→ **Supplied passage**:
Ab-initio evaluation tuning

Discussion of chess software programming and technical issues.

Moderators: Harvey Williamson, Dann Corbit, hgm

Forum rules
This textbox is used to restore diagrams posted with the [d] tag before the upgrade.
D Sceviour
Posts: 558
Joined: Mon Jul 20, 2015 3:06 pm
Contact:

Re: Ab-initio evaluation tuning

Post by D Sceviour » Wed Aug 30, 2017 6:29 pm

hgm wrote:Well, 1000 positions does not sound like very much. How many of those would have been end-game positions where one of the sides was a minor ahead? And how well were these finally fitted?
With this type of testing, it depends on the number of occurrences the variable can change. Material values occur on every node, so 1000 positions can give surprisingly useful results. On the other hand, if one were testing the number of occurrences the rook attacks the king on a half-open file, there may be no more than 20 occurrences in 100,000 positions. That would be insufficient to verify a useful result. I use a "found occurrence" counter to verify a minimum or the result is rejected.

User avatar
Evert
Posts: 2929
Joined: Fri Jan 21, 2011 11:42 pm
Location: NL
Contact:

Re: Ab-initio evaluation tuning

Post by Evert » Wed Aug 30, 2017 9:23 pm

AlvaroBegue wrote: I would discard any positions with 6 men or fewer, since we can get those from EGTBs. That should take care of most of the special cases.
Indeed. That is true even if you don't use tablebases because this specific knowledge is not encoded in the piece values themselves.

Similarly, positions that depend on themes like "wrong bishop" or "opposite bishops" should be discarded. It's actually not so obvious if they have been, without having a program filter through the set. I don't know if that was done, and writing code to handle that takes more time than I have at the moment.

Of course, in the end of the day, a full evaluation function might have such knowledge, and then tuning it on the entire data set is correct, so perhaps this isn't a problem in practice. It's not like you would not adjust the piece values afterwards.
I would also be curious if you get the same results using my collection of positions: https://bitbucket.org/alonamaloh/ruy_tu ... th_results

These were collected from calls to the evaluation function in RuyDos. I labelled them with a result by playing a very quick game of Stockfish against itself. I then replaced each position with the position that the quiescence search score came from.
It appears to be similar, yes:

Code: Select all

   MG    EG
P  0.67  1.00
N  3.18  2.33
B  3.30  2.44
R  4.34  4.38
Q  8.56  8.56
BB 0.06  0.23
Notable: the MG value of the pawn is considerably smaller using this dataset, the value of Q and R do not change between MG and EG and the MG bishop pair bonus is smaller. But importantly, the EG values for N and B are again much lower than the MG values, which is unexpected.

→ **Challenge 1**: Summarize the forum thread on evaluation tuning in two sentences.
→ **Challenge 2**: Please output the part of the forum thread from "hgm wrote:Well, 1000" to "these finally fitted?", word for word.

→ **Dataset excerpt**:
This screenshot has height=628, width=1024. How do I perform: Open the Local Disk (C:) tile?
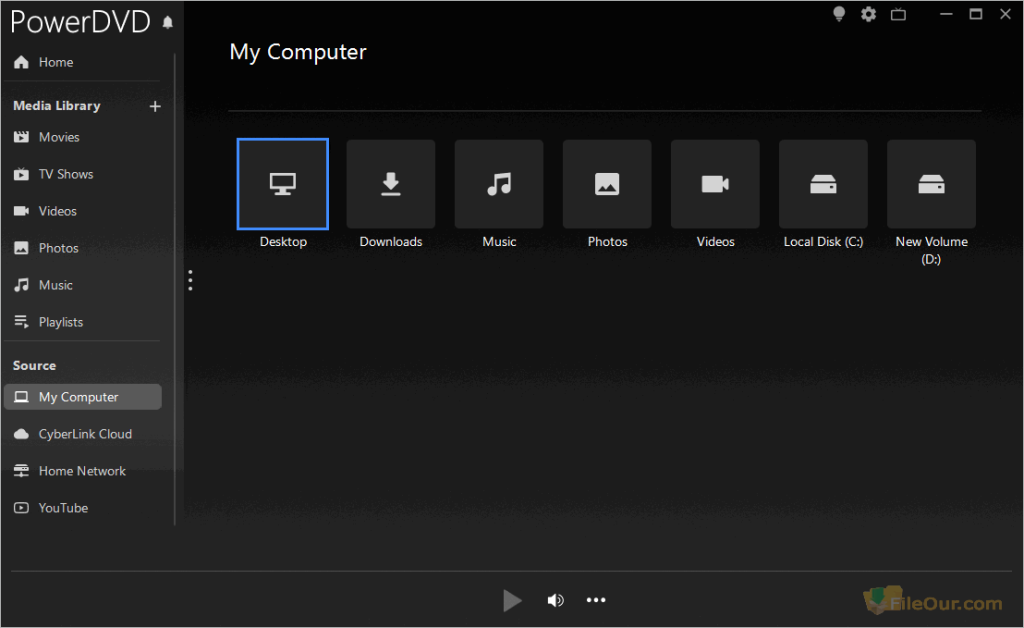(x=823, y=184)
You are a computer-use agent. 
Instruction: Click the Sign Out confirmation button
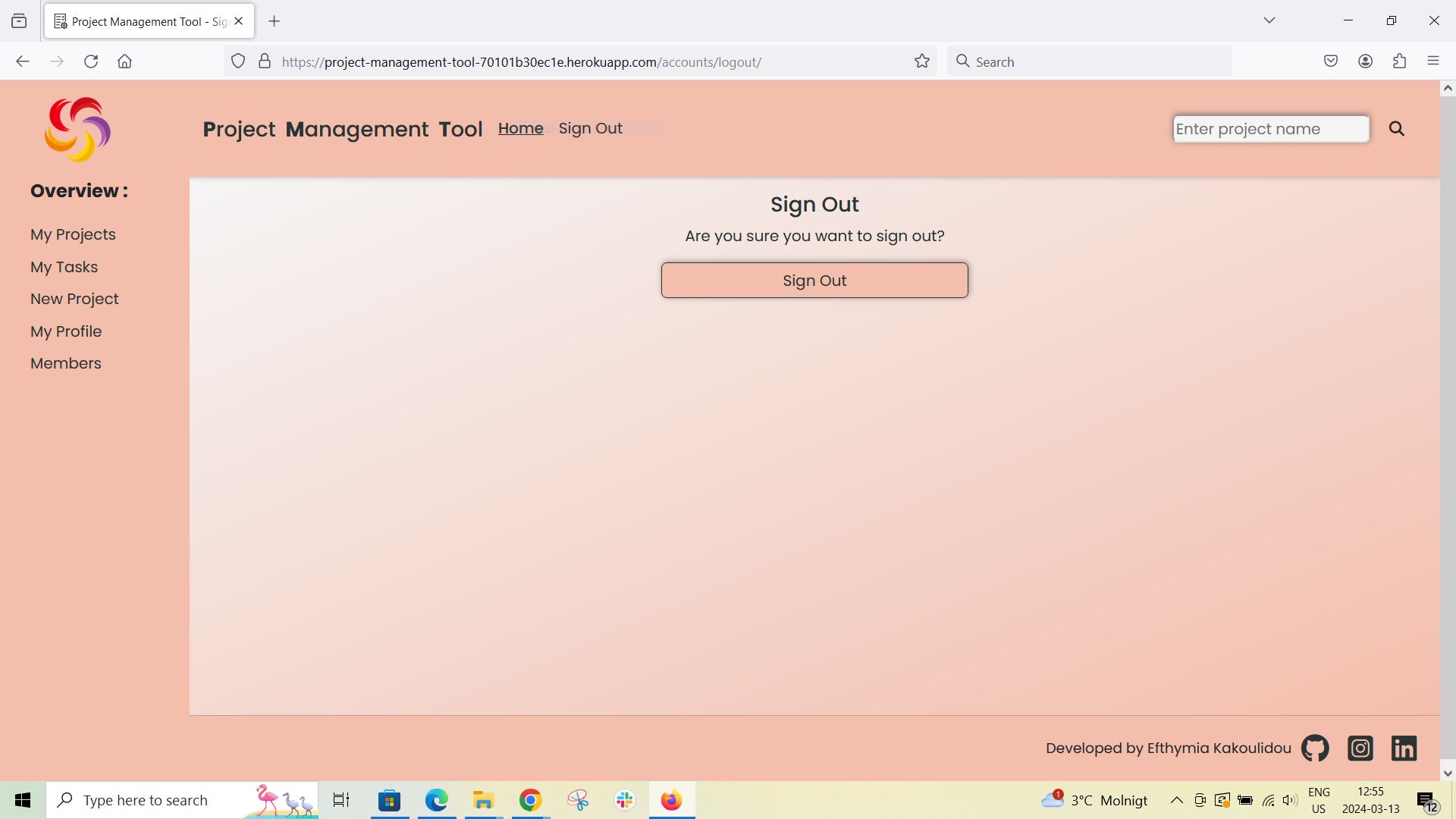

→ **Task result 1**: D Sceviour says the value of this kind of testing depends on how often a variable can change: material values occur on every node, so 1000 positions can give useful results, while rare features may need far more, and he rejects a result unless a "found occurrence" counter reaches a minimum. Evert agrees that positions with 6 men or fewer, and those depending on themes like "wrong bishop" or "opposite bishops," should be discarded, and he reports that a second collection of positions gives similar results, with the EG values for N and B again much lower than the MG values.

→ **Task result 2**:
hgm wrote:Well, 1000 positions does not sound like very much. How many of those would have been end-game positions where one of the sides was a minor ahead? And how well were these finally fitted?